The present invention relates to a method of enhancing the texture of input images such as latent fingerprint images and palm print images including uneven density and background noises.
2. Related Art
Generally, a fingerprint configured of a plurality of streak pattern ridges has two main characteristics, which are eternal and unique, so it has been used as a means for crime investigation. In particular, fingerprint matching using latent fingerprints remained in a crime scene is an effective means for investigation. In recent years, a fingerprint matching system using computers has been introduced, and latent fingerprint matching is conducted in various police agencies.
However, a latent fingerprint image is often unclear since it has low quality and includes noises, so examination carried out by an examiner is not easy. Further, this causes a major disincentive for automation. FIG. 5 shows an example illustrating a digitalized latent fingerprint remained on a check. As shown in this example, the background densities in an area including background noises such as characters and patterns of the check and in an area without background noises of this kind are largely different. Thereby, the dynamic ranges of fingerprint ridges are extremely different.
FIG. 6 shows a profile of an image on a line L, which is an enlarged part near the background noise area boundary of the image shown in FIG. 5. In FIG. 6, it is found that the dynamic range of a fingerprint ridge on the background noise caused by a character is extremely smaller compared with the dynamic range of a fingerprint ridge in an area with no noise.
As the latent fingerprint shown in this example, even applying a related image enhancement method to an image in which the dynamic range of the target texture (fingerprint ridge) drastically changes in continuing areas, it is difficult to enhance only the target texture (fingerprint ridge) because the noise area boundary is enhanced.

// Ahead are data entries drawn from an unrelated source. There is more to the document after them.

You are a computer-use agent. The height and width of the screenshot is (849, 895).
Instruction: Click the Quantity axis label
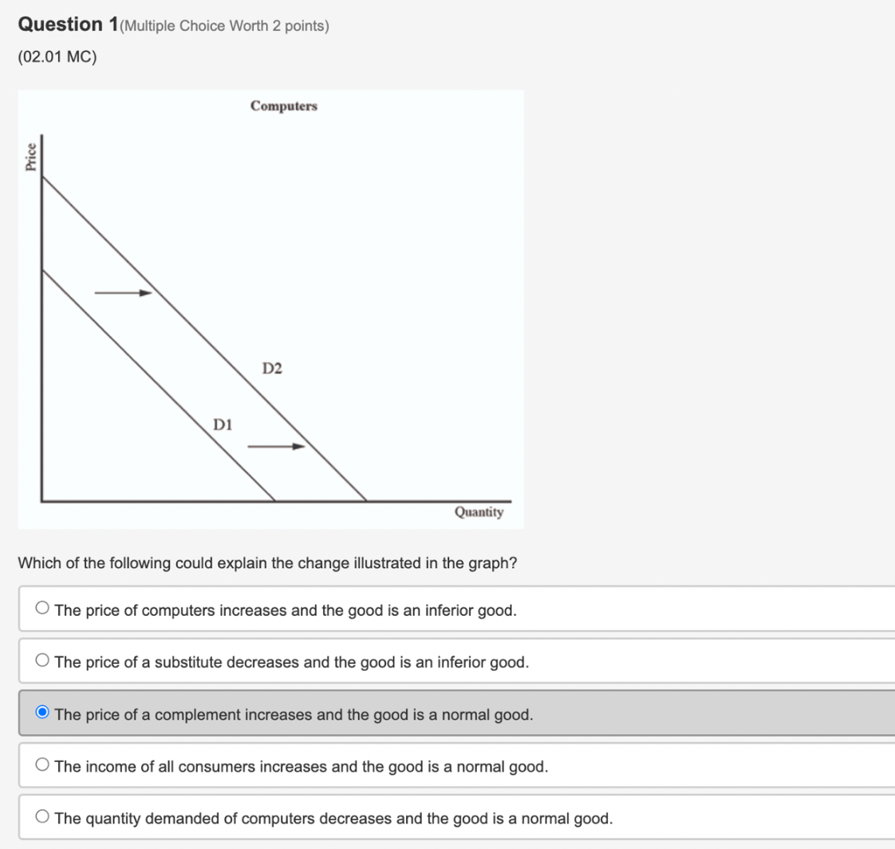pyautogui.click(x=479, y=512)
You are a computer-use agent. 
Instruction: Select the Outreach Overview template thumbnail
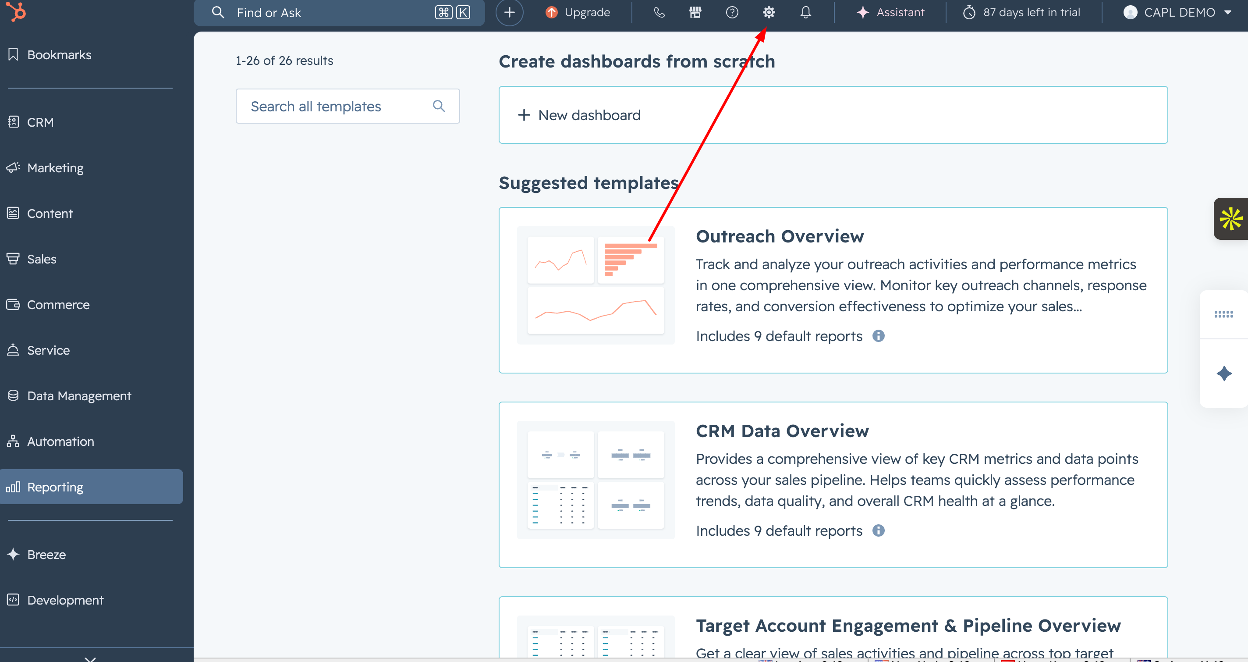(x=595, y=285)
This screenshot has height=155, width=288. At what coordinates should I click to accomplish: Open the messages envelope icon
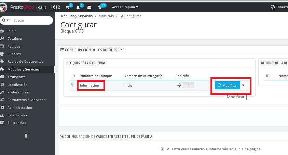(x=89, y=7)
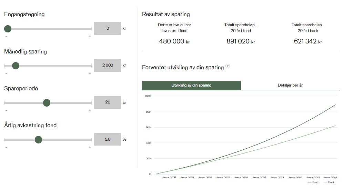Decrease Månedlig sparing with the minus icon

click(x=7, y=73)
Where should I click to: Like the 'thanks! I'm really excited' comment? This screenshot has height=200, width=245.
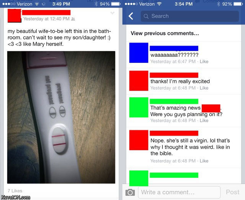[204, 88]
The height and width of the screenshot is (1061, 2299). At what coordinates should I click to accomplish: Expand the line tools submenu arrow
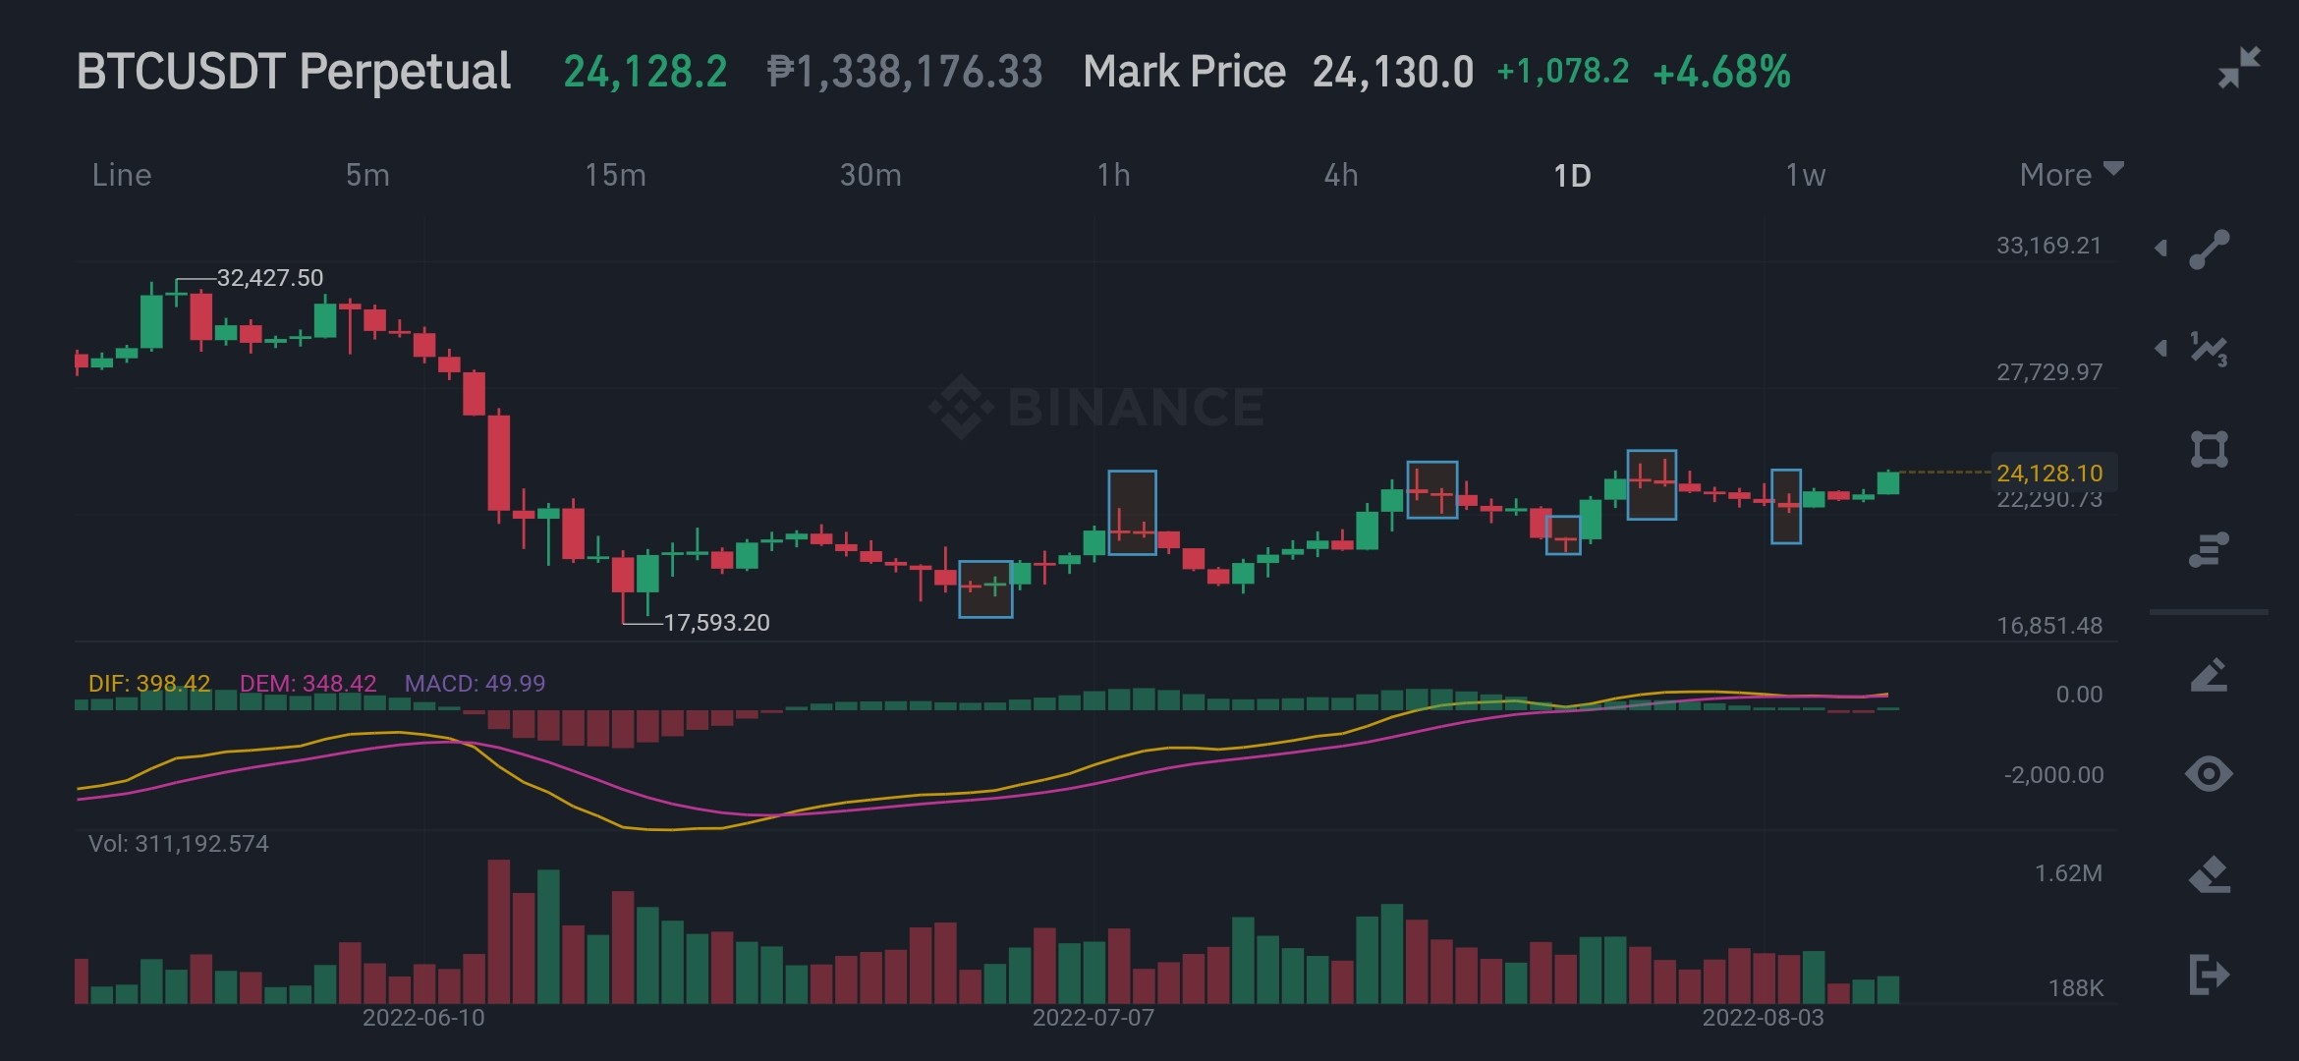click(2161, 248)
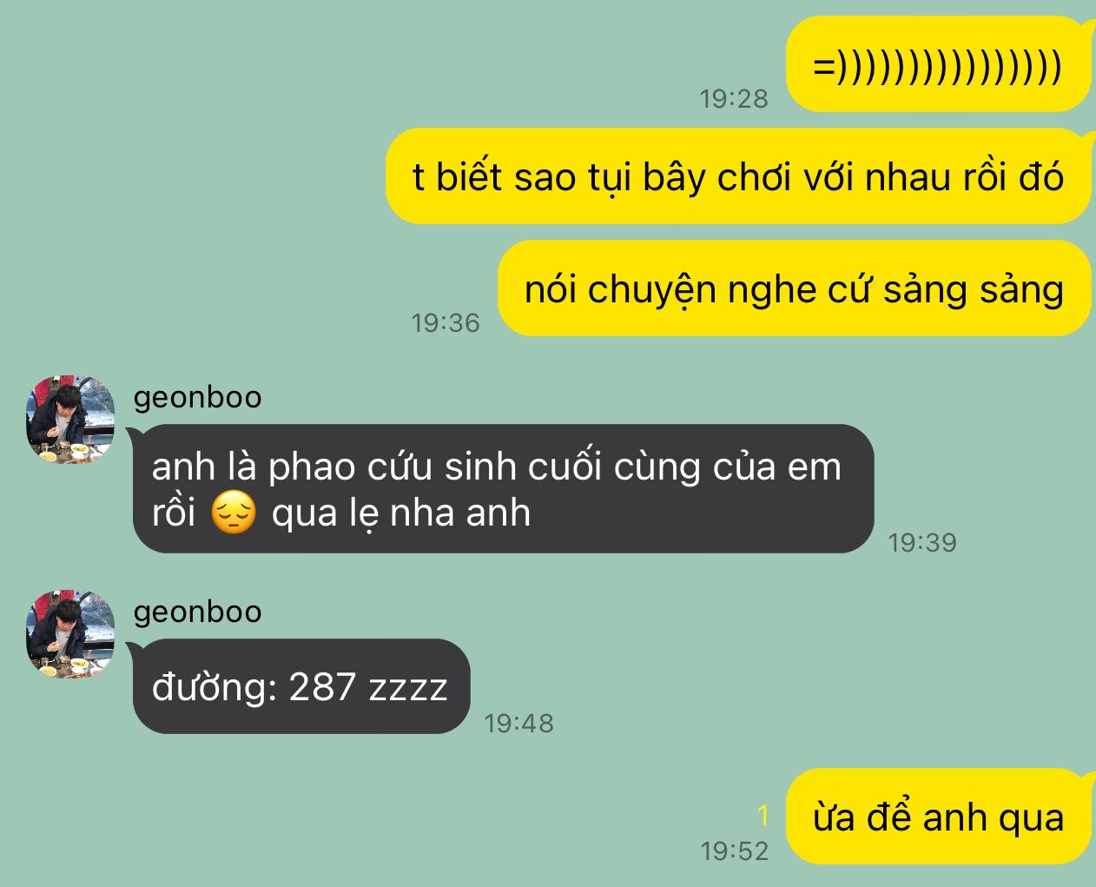Click the 'qua lẹ nha anh' text line
Viewport: 1096px width, 887px height.
pos(400,513)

Even applying the Adaptive Contrast Stretch or the Adaptive Histogram Equalization, which is a typical related image enhancement method, to the input image shown in FIG. 7A, an adverse effect that the background noise area boundary is enhanced too much as shown in FIG. 7B or the background noise area cannot be removed completely as shown in FIG. 7C is caused.
Various methods have been proposed to solve such a problem. For instance, Japanese Patent No. 3465226 (Patent Document 1) discloses an image density conversion method in which an input image is divided into areas based on the texture analysis, and smoothing level of the density histogram is determined for each area according to the size of the dynamic range, to thereby suppress elimination of useful information.
Further, U.S. Pat. No. 5,426,684, “Technique for finding the histogram region of interest for improved tone scale reproduction of digital radiographic images”, by Gaborski et al. (Patent Document 2) discloses an area dividing method using a neural network to determine appropriate reference areas.
However, in Patent Document 1, a certain appropriate reference area is provided around a target pixel and density conversion is performed based on the density histogram of the pixels included in the area. Therefore, an adverse effect that the background noise area is enhanced too much as shown in FIG. 7B or the background noise area cannot be removed completely as shown in FIG. 7C, described above, is not solved.
Further, even in the area dividing method using a neural network, it causes the same adverse effect that the background noise area cannot be removed completely, as the case of Patent Document 1.
Further, the density conversion method described in Patent Document 1 uses an area dividing method based on the texture analysis of an input image. Therefore, the method largely depends on the analysis accuracy, which causes such an adverse effect that the enhancement result will be deteriorated if area division is not processed as expected.
The problem caused in the related art is that even applying a related image enhancement method to an image in which the dynamic range of a target texture (fingerprint ridge) changes drastically and extremely in continuing areas or to an image in which a texture exists on areas where the densities are extremely different, it is difficult to enhance only the target texture because the noise area boundary is also enhanced.
Further, the related art also involves a shortcoming that if a reference area lies astride the boundary between a background noise area and an area without background noise near the background noise boundary, the density histogram is not always taken from the area where the target pixel belongs to, so the noise area boundary may be enhanced.
In view of the above, art capable of enhancing only a target texture, even in an image where the dynamic range of the target texture changes drastically and extremely in continuing areas, has been demanded.